* GOAL OF THE EXERCISE
Return every line of the records, exact and in full, until you have returned the line with "[Leggi: Le lingue, le", and include none of the pictures.

[SOURCE MATERIAL Boundary: Start]

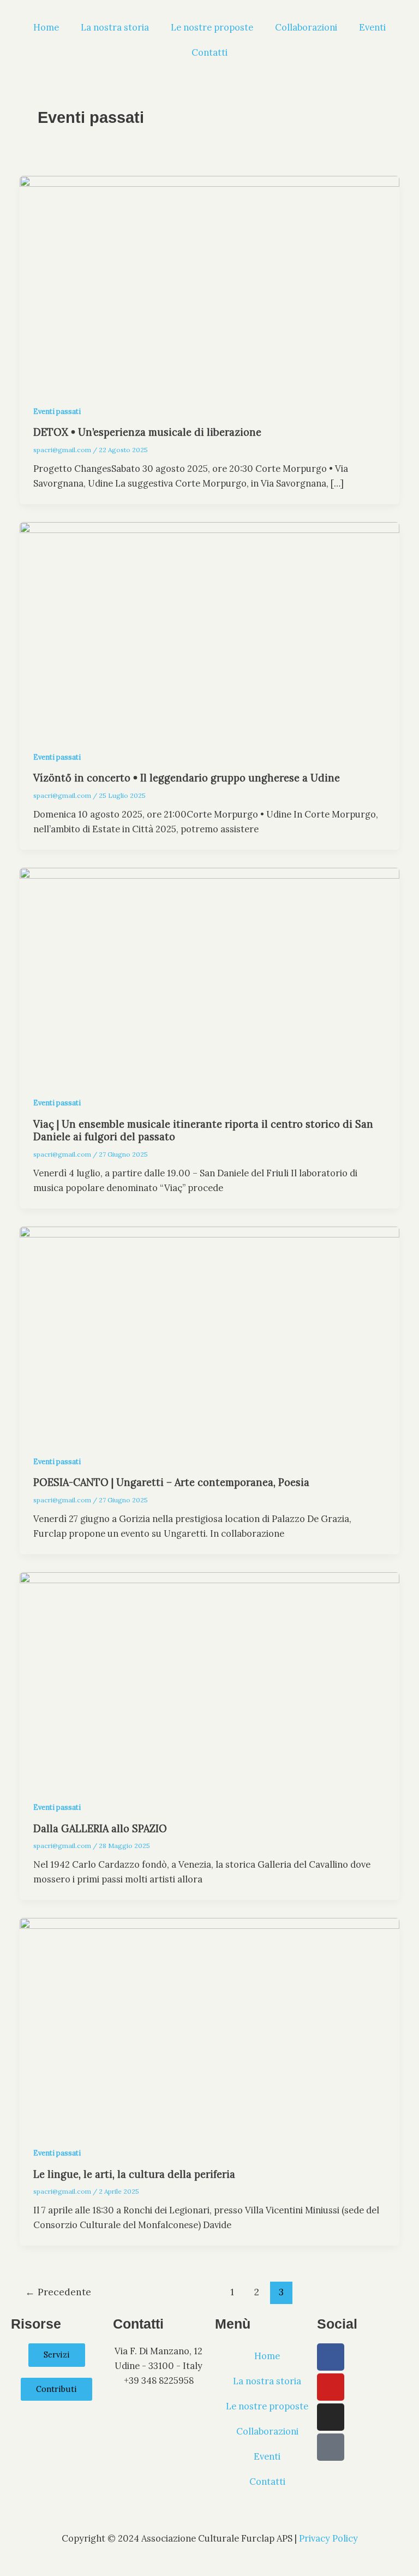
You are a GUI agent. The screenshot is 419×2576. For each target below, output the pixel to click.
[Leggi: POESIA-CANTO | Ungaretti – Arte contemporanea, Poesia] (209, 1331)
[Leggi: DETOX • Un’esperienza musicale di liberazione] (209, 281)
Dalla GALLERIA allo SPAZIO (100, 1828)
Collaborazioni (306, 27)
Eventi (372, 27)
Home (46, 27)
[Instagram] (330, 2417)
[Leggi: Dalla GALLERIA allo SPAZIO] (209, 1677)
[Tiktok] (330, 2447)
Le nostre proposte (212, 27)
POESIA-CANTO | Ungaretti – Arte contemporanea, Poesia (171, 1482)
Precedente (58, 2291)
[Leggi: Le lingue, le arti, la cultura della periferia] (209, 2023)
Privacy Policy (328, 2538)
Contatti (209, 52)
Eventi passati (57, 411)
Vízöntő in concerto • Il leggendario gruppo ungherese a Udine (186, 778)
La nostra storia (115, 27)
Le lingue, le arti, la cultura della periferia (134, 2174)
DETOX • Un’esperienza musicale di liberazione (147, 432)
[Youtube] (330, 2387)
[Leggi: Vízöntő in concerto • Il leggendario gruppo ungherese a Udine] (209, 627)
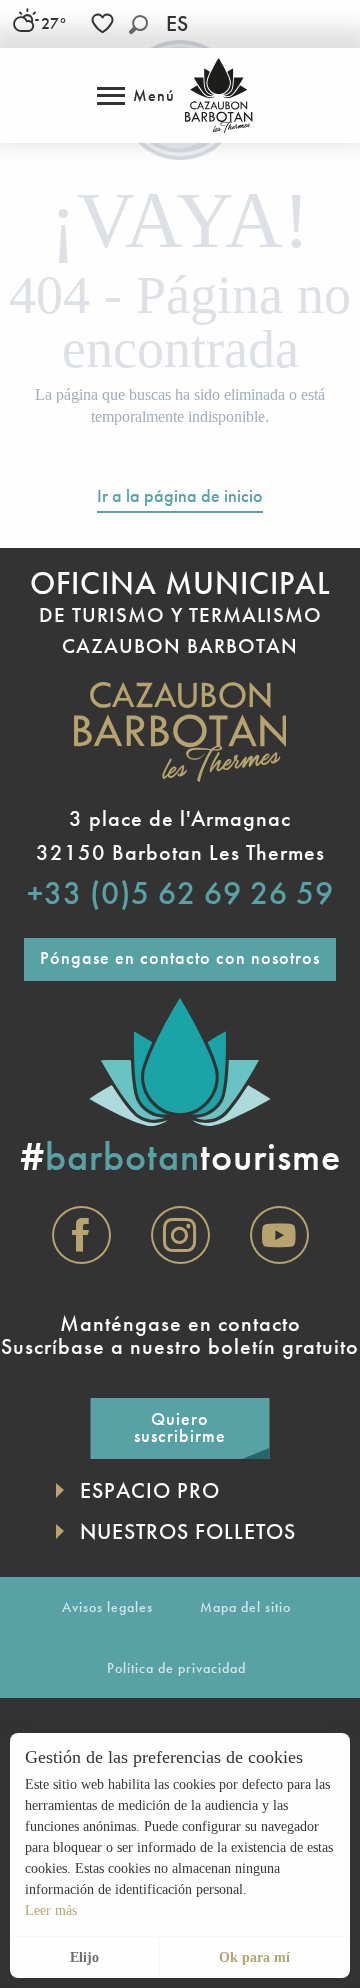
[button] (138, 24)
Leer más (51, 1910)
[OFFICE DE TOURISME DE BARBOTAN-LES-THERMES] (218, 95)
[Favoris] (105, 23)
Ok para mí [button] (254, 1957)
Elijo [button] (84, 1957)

[SOURCE MATERIAL Boundary: End]

* SOLUTION BELOW
You are a GUI agent. The screenshot is 419×2576. For each target below, output the pixel to click.
[Leggi: POESIA-CANTO | Ungaretti – Arte contemporanea, Poesia] (209, 1331)
[Leggi: DETOX • Un’esperienza musicale di liberazione] (209, 281)
Dalla GALLERIA allo SPAZIO (100, 1828)
Collaborazioni (306, 27)
Eventi (372, 27)
Home (46, 27)
[Instagram] (330, 2417)
[Leggi: Dalla GALLERIA allo SPAZIO] (209, 1677)
[Tiktok] (330, 2447)
Le nostre proposte (212, 27)
POESIA-CANTO | Ungaretti – Arte contemporanea, Poesia (171, 1482)
Precedente (58, 2291)
[Leggi: Le lingue, le arti, la cultura della periferia] (209, 2023)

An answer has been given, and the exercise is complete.